13.07.2016, 09:15 Uhr

Oft Fehlalarme am Berg

Häufig mussten die Bergretter im Flachgau in letzter Zeit zu unnötigen Suchaktionen aufbrechen. (Foto: Bergrettung Salzburg)
GRÖDIG/ST. GILGEN (buk). Mit Fehleinsätzen haben derzeit die Bergretter zu kämpfen. "Gerade im Flachgau kommen diese in letzter Zeit gehäuft vor", erzählt Pressereferentin Maria Riedler. Dabei gibt es immer wieder kuriose Fälle: So wurde etwa der Blitz eines Handys am Schober als Notsignal gewertet, eine Polizeistreife antwortete mit eigenen Lichtsignalen, was letztendlich zu einer stundenlangen, nächtlichen Suchaktion führte.

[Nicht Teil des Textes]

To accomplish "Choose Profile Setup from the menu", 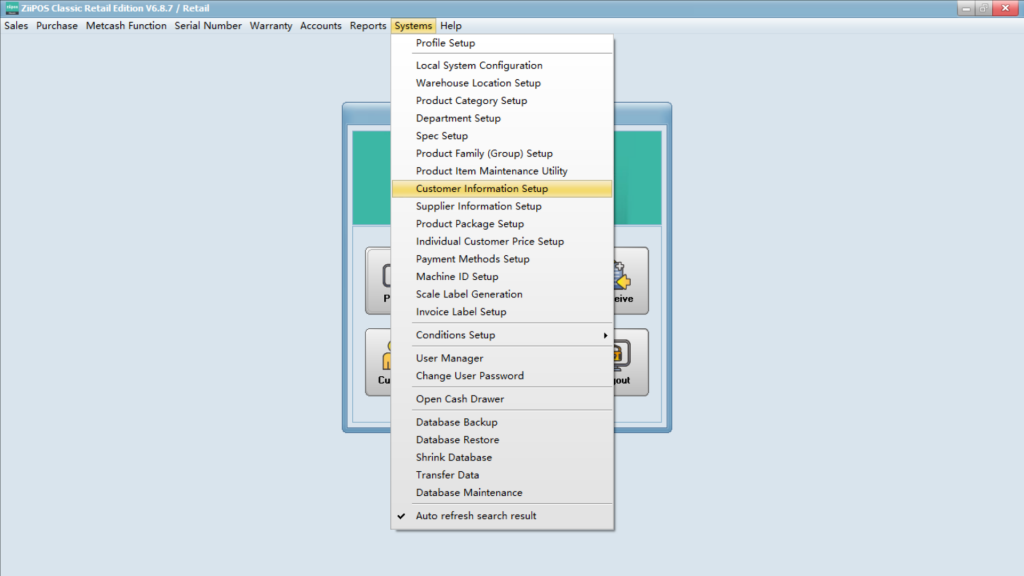I will pyautogui.click(x=445, y=43).
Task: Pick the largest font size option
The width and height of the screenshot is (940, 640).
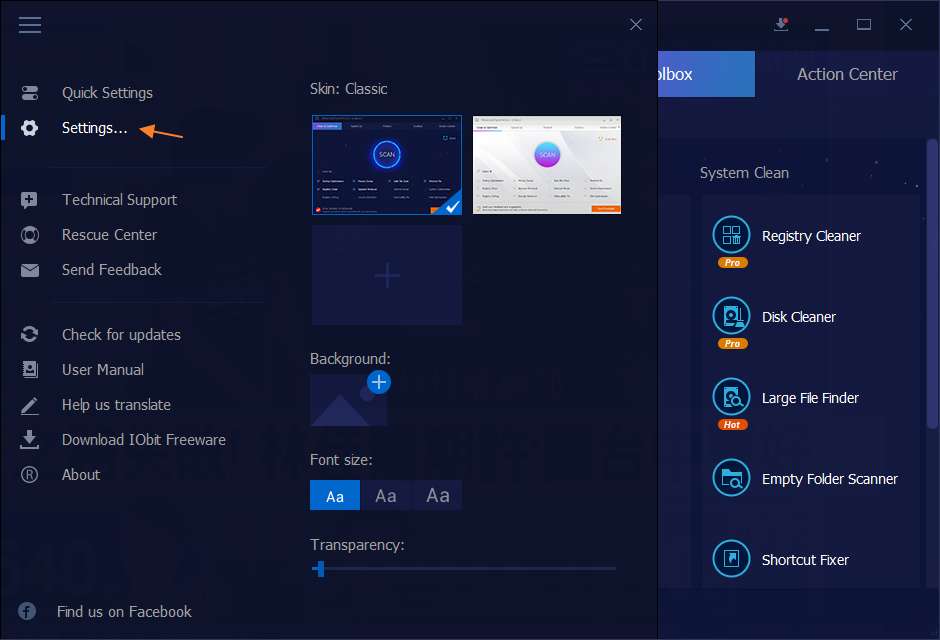Action: (437, 496)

Berglaufen als Trendsportart

"Für uns ist es so, dass wir Hinweisen natürlich nachgehen müssen", sagt Riedler. "Die Dame hat das Blaulicht sicher bemerkt und wenn sie selbst angerufen hätte, wäre der Fall erledigt gewesen." Dass immer mehr Menschen sich vor allem bei Nacht auf den Weg in die Berge machen, liegt – laut Riedler – vor allem am besseren Material: "Viele sind mit Stirnlampen unterwegs, Berglaufen liegt gerade im Trend."

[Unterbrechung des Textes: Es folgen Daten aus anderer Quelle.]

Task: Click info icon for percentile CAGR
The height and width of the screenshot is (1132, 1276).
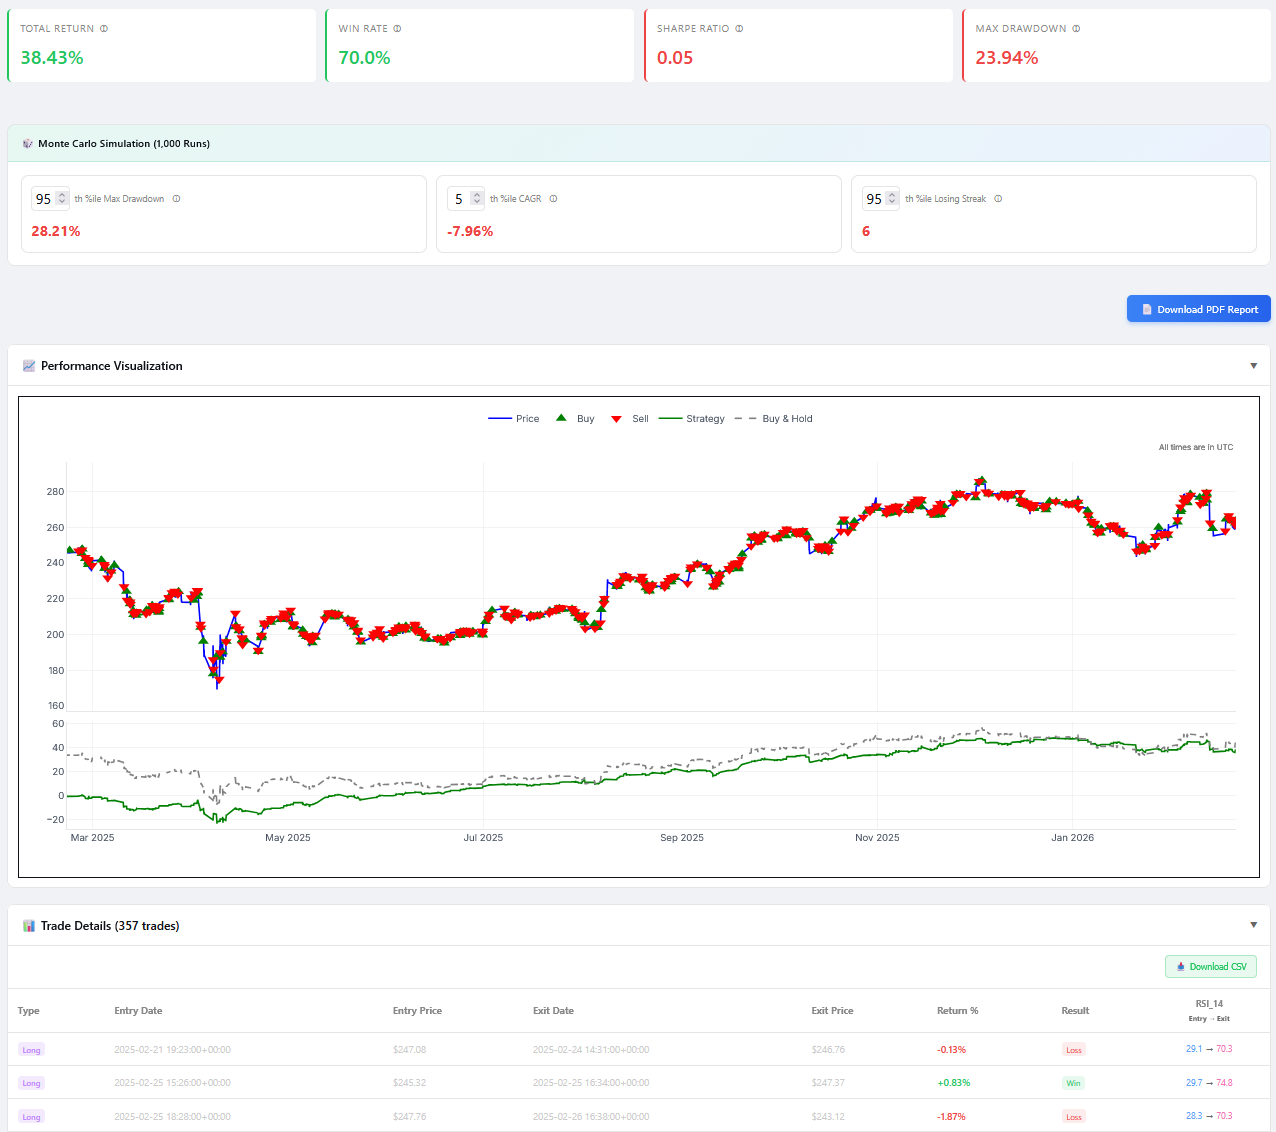Action: tap(553, 199)
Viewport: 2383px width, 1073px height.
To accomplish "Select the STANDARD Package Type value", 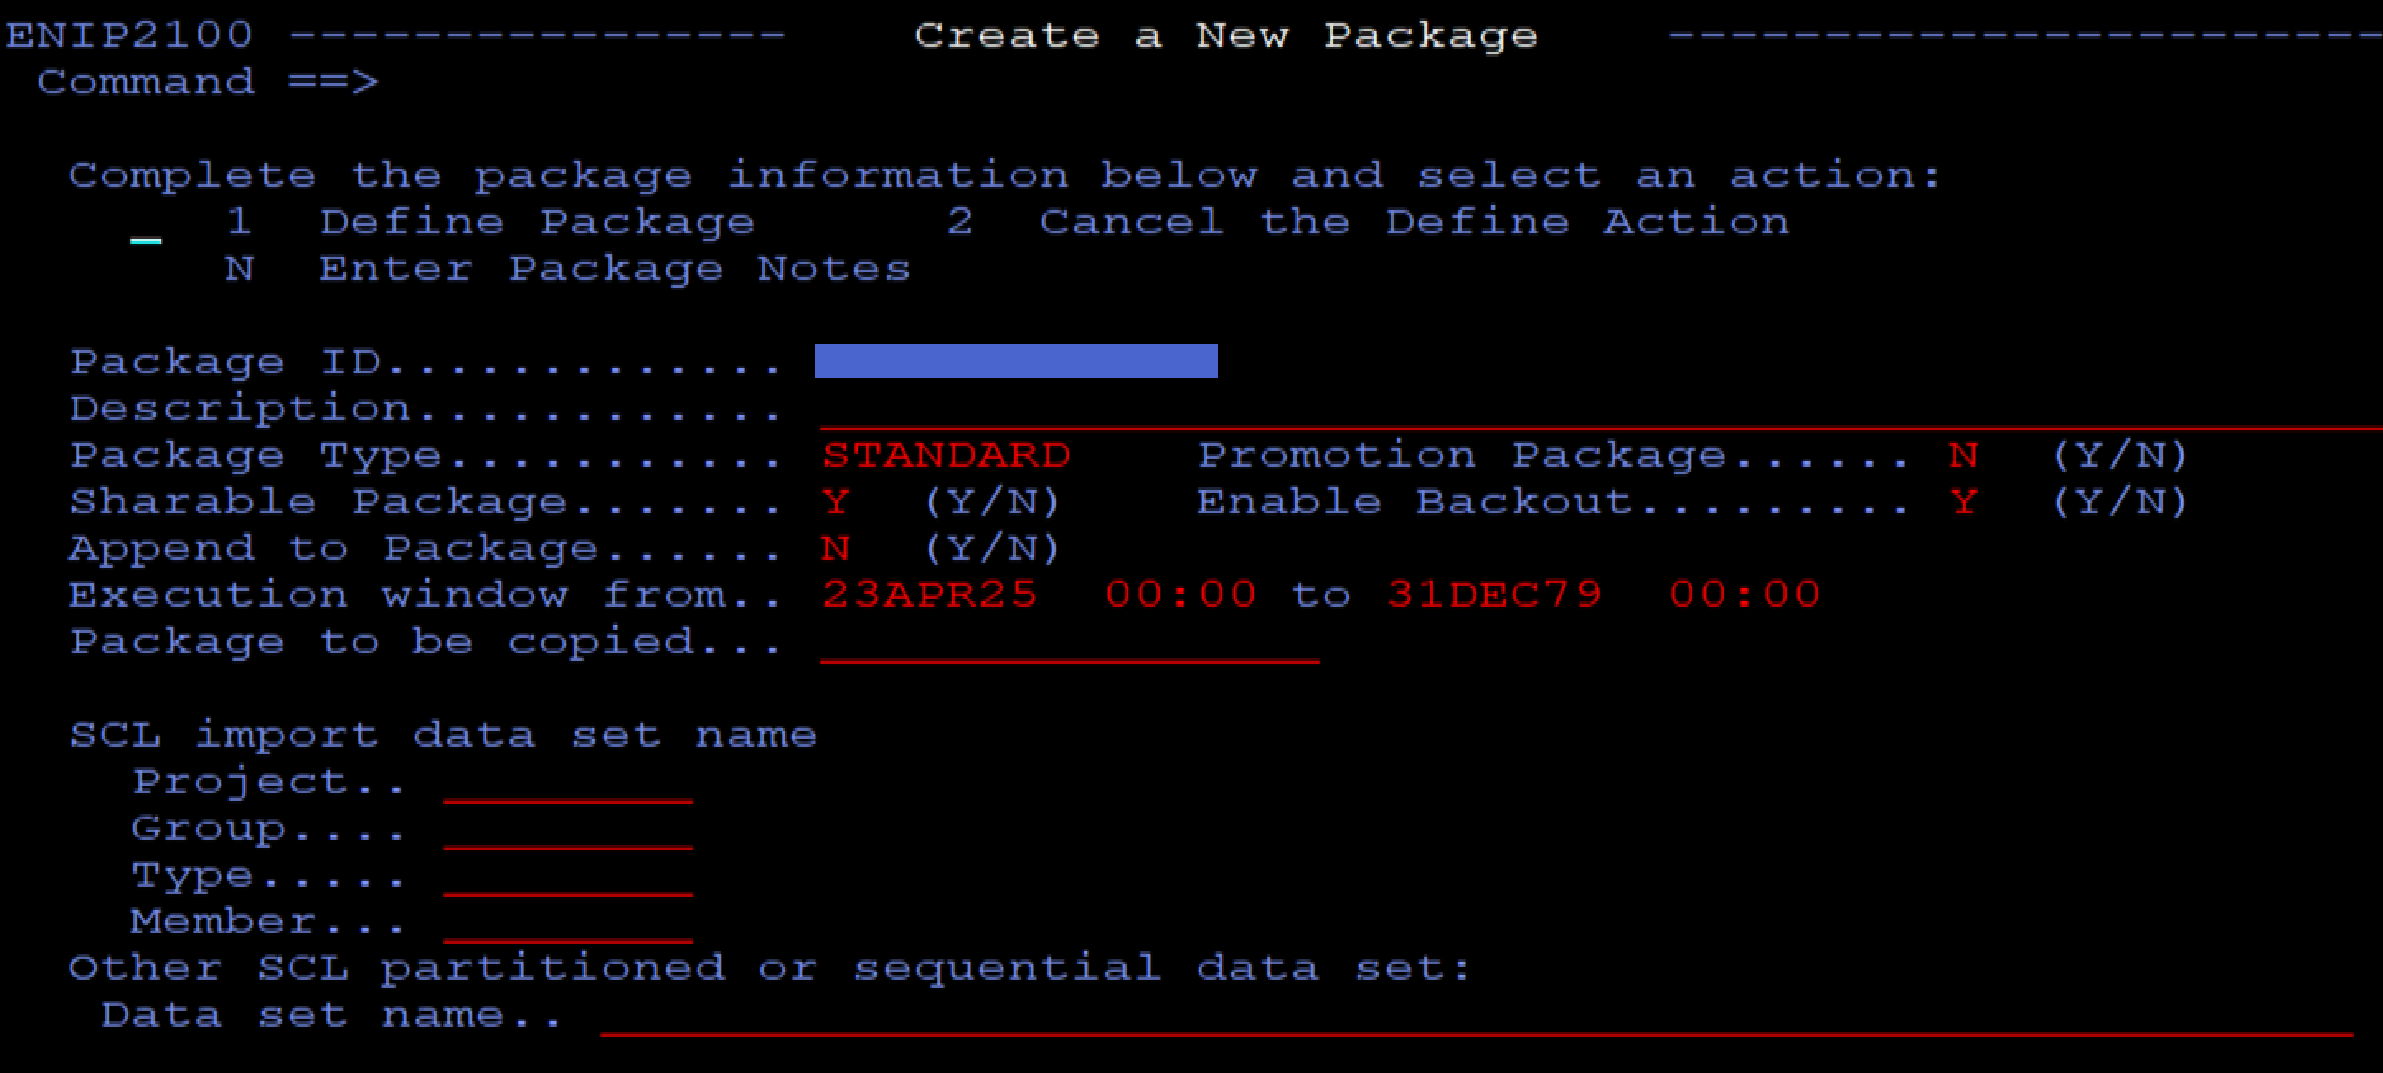I will coord(946,456).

Für Riedler steht hier vor allem die Aufklärung im Vordergrund. Wenn sich am Berg etwas bewegt, ist die Wahrscheinlichkeit hoch, dass es sich um einen Läufer handelt. Schwieriger wird es, wenn Menschen etwa biwakieren oder – teils unerlaubt – Feuer entfachen. "Natürlich ist uns ein unnötiger Sucheinsatz lieber, als es zu verpassen, wenn tatsächlich etwas passiert", erklärt Riedler. "Aber oft wird einfach leichtfertig damit umgegangen." Wer vorhat am Berg zu übernachten, sollte vorab bei der lokalen Polizeidienststelle, einer Hütte oder bei der Bergrettung Bescheid sagen.

Signale richtig deuten

Wichtig sei vor allem, die Signale richtig deuten zu können. Sechs Lichtblitze binnen einer Minute, eine Minute Pause und erneut sechs Signale deuten auf einen Notfall hin. Als Antwort sind drei Signale, gefolgt von einer Minute Pause und weiteren drei Signalen üblich. "Das geht natürlich mit Rufen oder Pfeifen genauso", weiß Riedler, die davor warnt, dass die Signale in Vergessenheit geraten: "Wir sind zwar froh über moderne Technik, etwa Handys, aber darauf ist auch nicht immer zu 100 Prozent Verlass."